図6では、Mgは、複合酸化物担体の内部のみに存在している。
【0106】
図7は、比較例2の排ガス浄化触媒のEPMA分析で得られたMgマッピングである。
図7では、Mgは、複合酸化物担体の外部のみに存在している。ここで、Mgは、凝集した状態で複合酸化物担体の表面に偏析しているもの、及び複合酸化物担体から遊離して存在しているものが確認できる。
【0107】
図8は、比較例3の排ガス浄化触媒のEPMA分析で得られたBaマッピングである。
図8では、Baは、複合酸化物担体の外部のみに存在している。
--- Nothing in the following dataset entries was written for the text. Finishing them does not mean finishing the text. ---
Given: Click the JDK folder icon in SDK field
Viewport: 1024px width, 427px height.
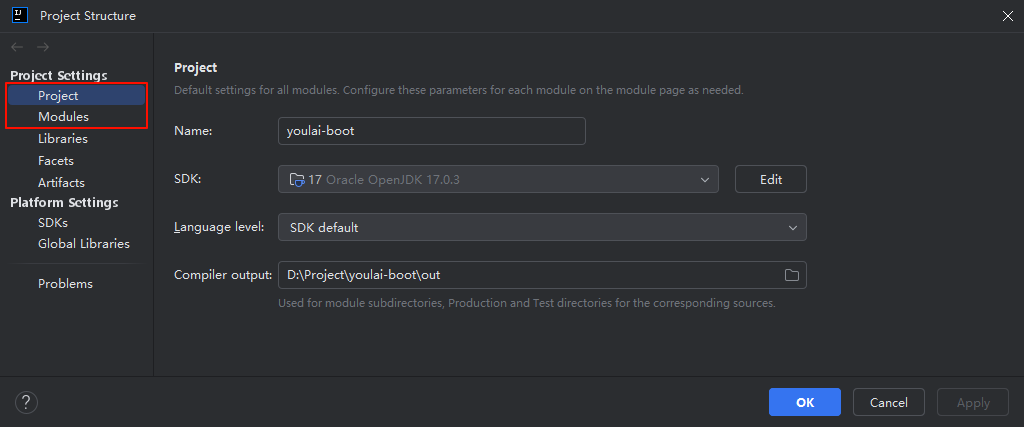Looking at the screenshot, I should pos(296,180).
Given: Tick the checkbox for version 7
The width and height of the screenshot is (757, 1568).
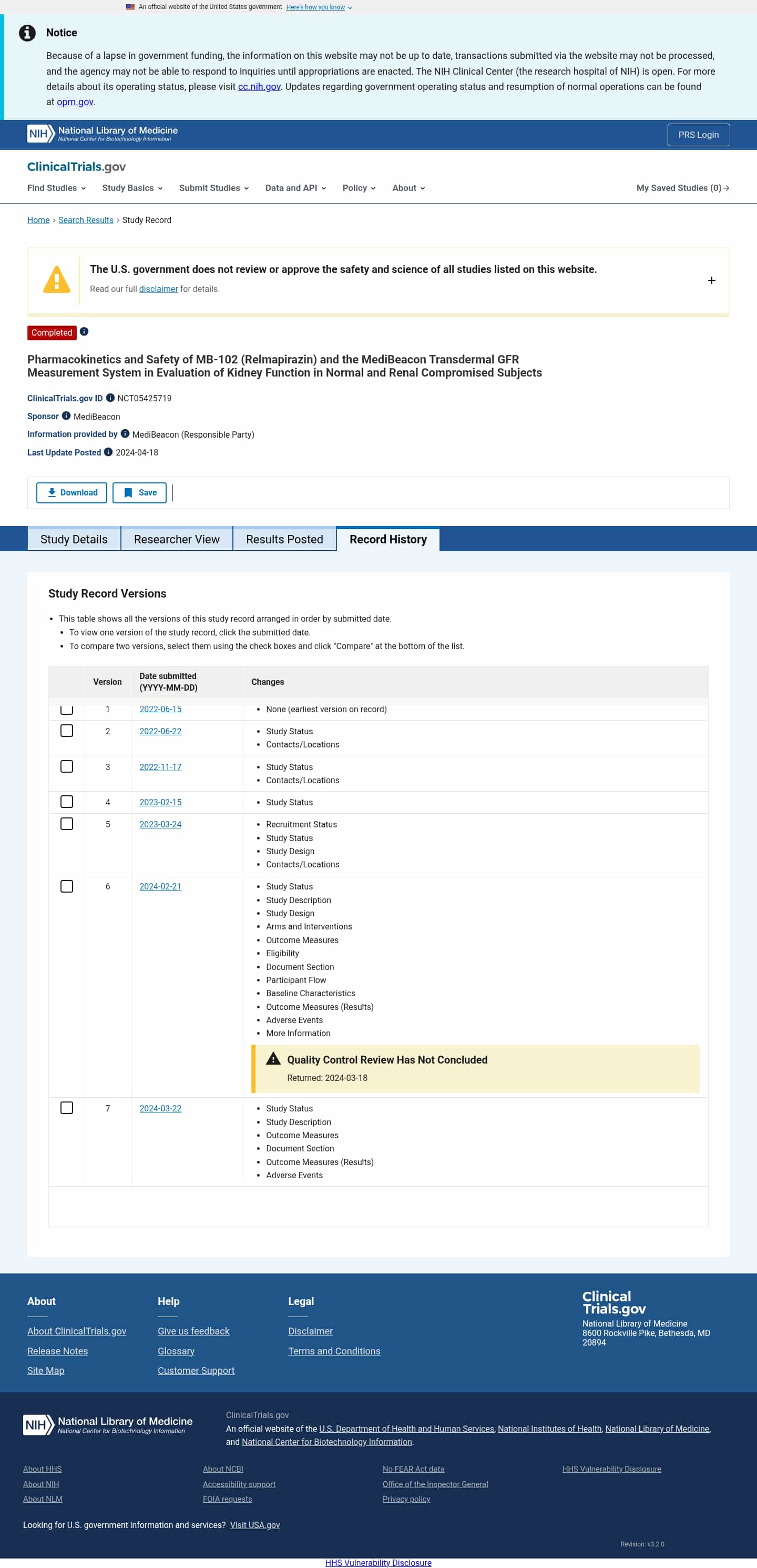Looking at the screenshot, I should 67,1108.
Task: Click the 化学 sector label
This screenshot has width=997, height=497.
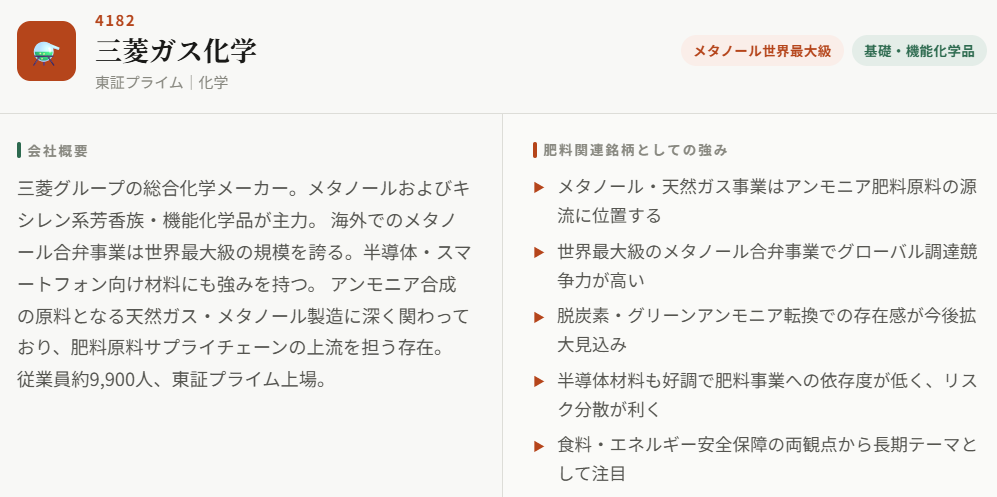Action: 213,82
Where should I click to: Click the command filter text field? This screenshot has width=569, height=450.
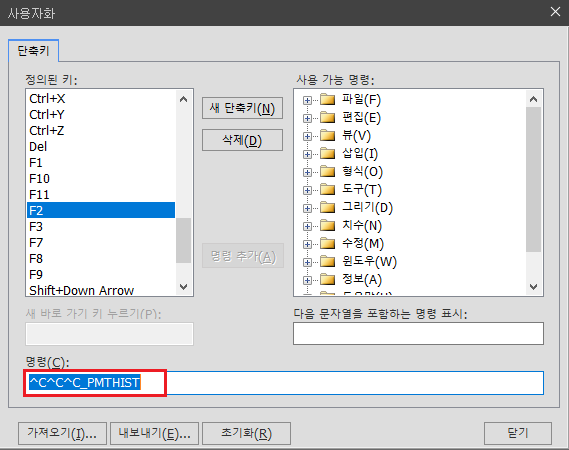[x=418, y=334]
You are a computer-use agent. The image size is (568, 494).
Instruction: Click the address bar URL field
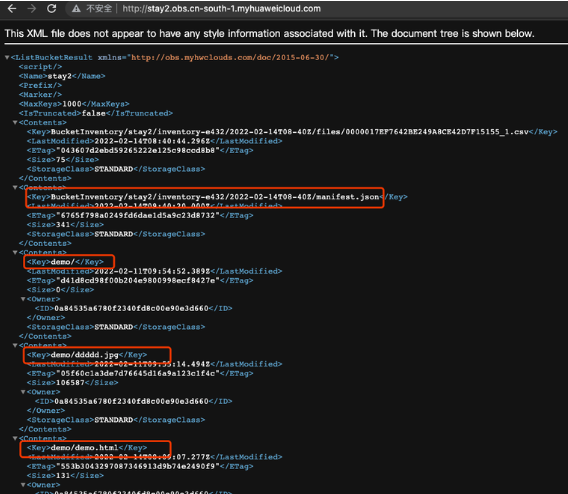coord(221,9)
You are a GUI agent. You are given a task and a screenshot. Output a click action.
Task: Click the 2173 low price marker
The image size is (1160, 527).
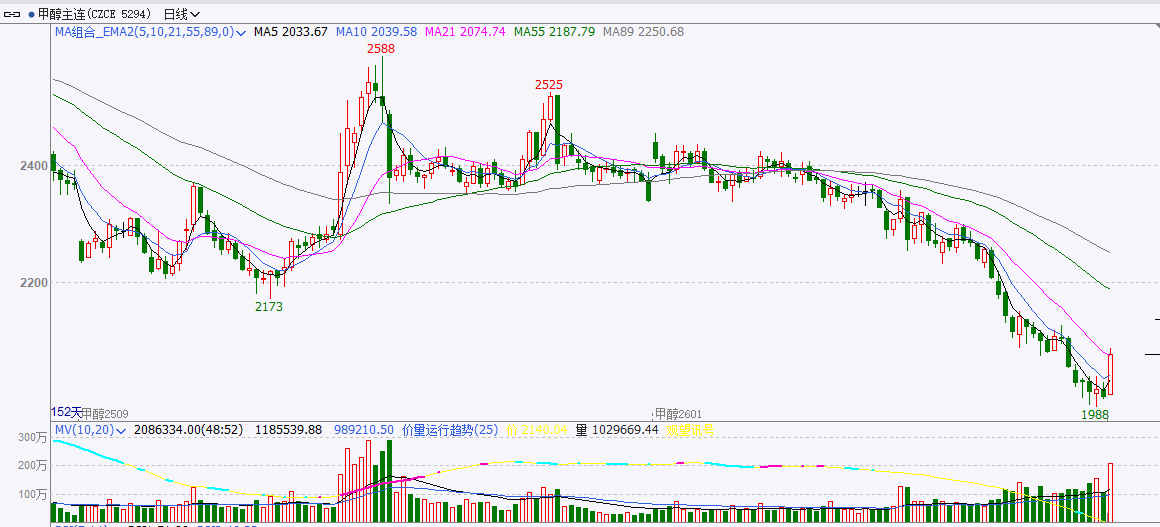pyautogui.click(x=268, y=307)
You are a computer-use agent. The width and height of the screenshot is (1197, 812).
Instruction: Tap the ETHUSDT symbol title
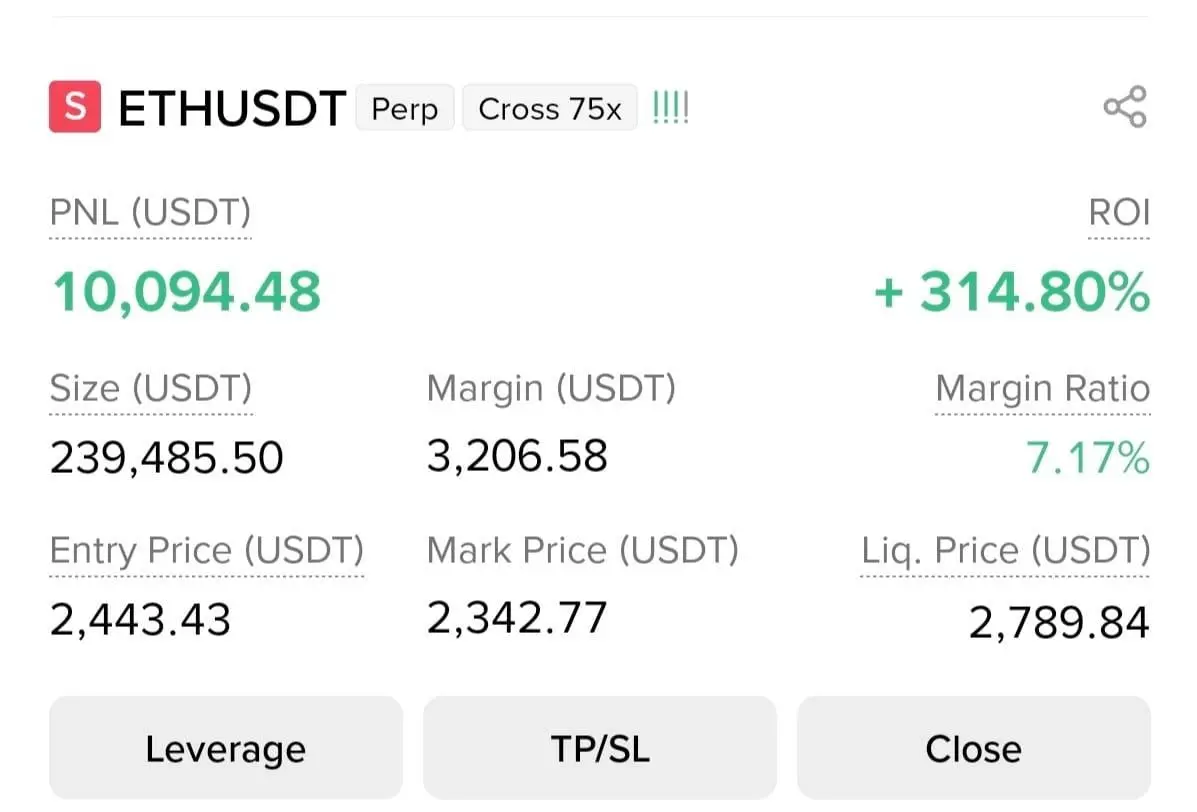(232, 108)
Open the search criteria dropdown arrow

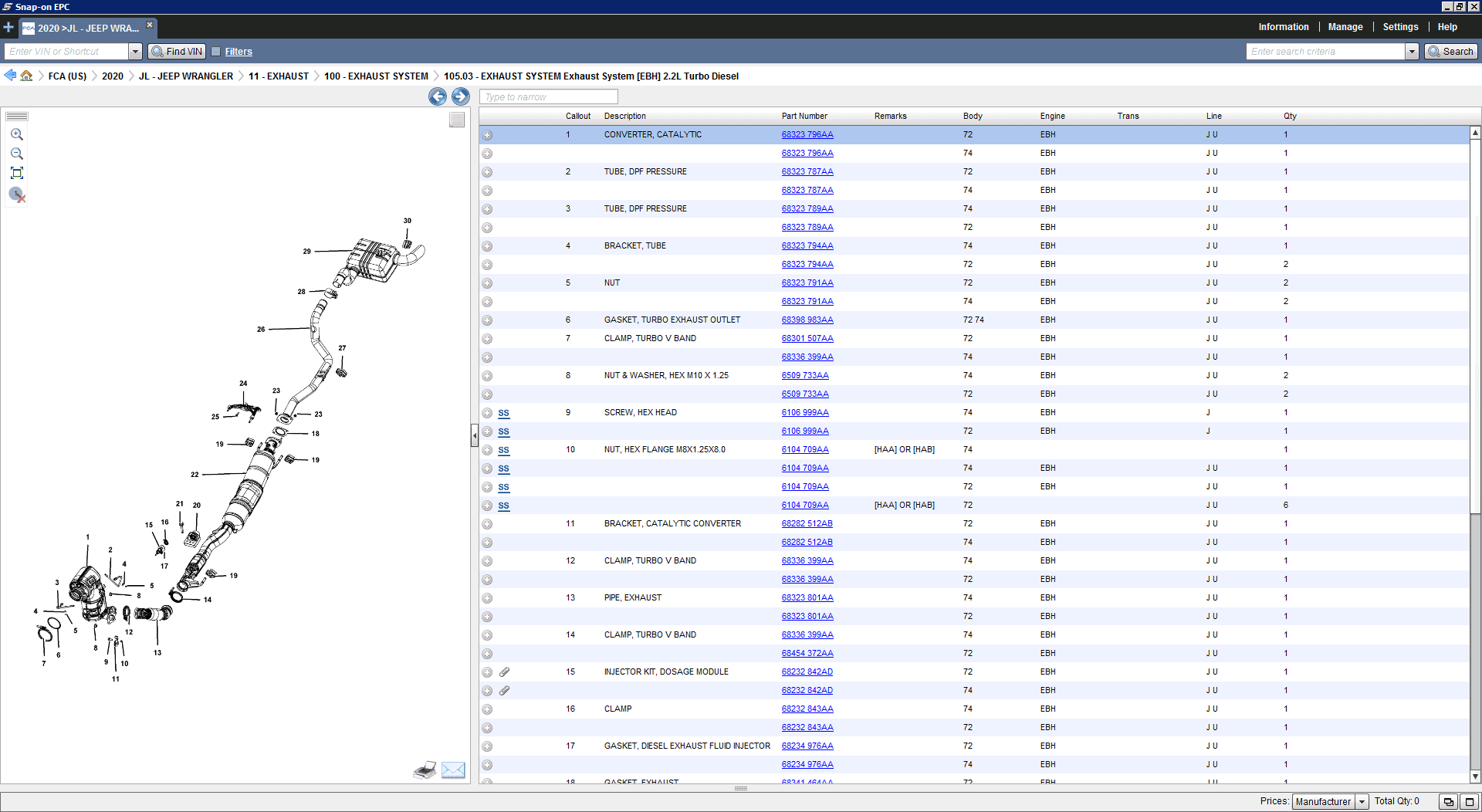(x=1412, y=52)
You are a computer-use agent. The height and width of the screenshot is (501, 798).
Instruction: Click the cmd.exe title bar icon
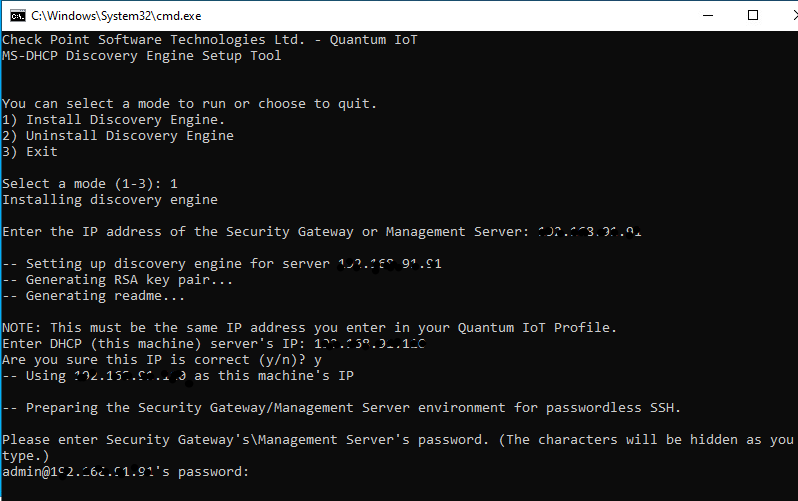click(x=17, y=16)
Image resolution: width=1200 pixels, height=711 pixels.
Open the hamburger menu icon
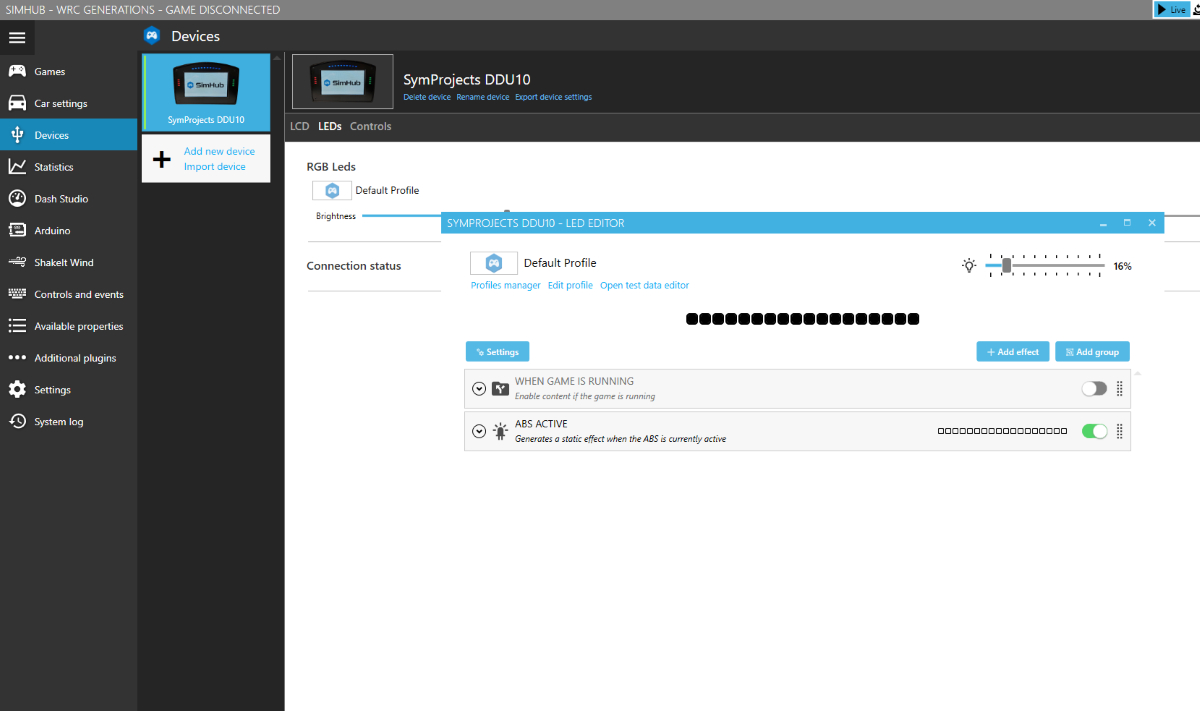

ここで、Baは、凝集した状態で複合酸化物担体の表面に偏析しているもの、及び複合酸化物担体から遊離して存在しているものが確認できる。
【0108】
実施例1の排ガス浄化触媒についての
図5と、比較例2及び3の排ガス浄化触媒についての
図7及び8との比較から、複合酸化物担体中にアルカリ土類金属が存在していると、担持アルカリ土類金属の分散性が向上し、かつ、遊離のアルカリ土類金属の生成を抑制できることが確認された。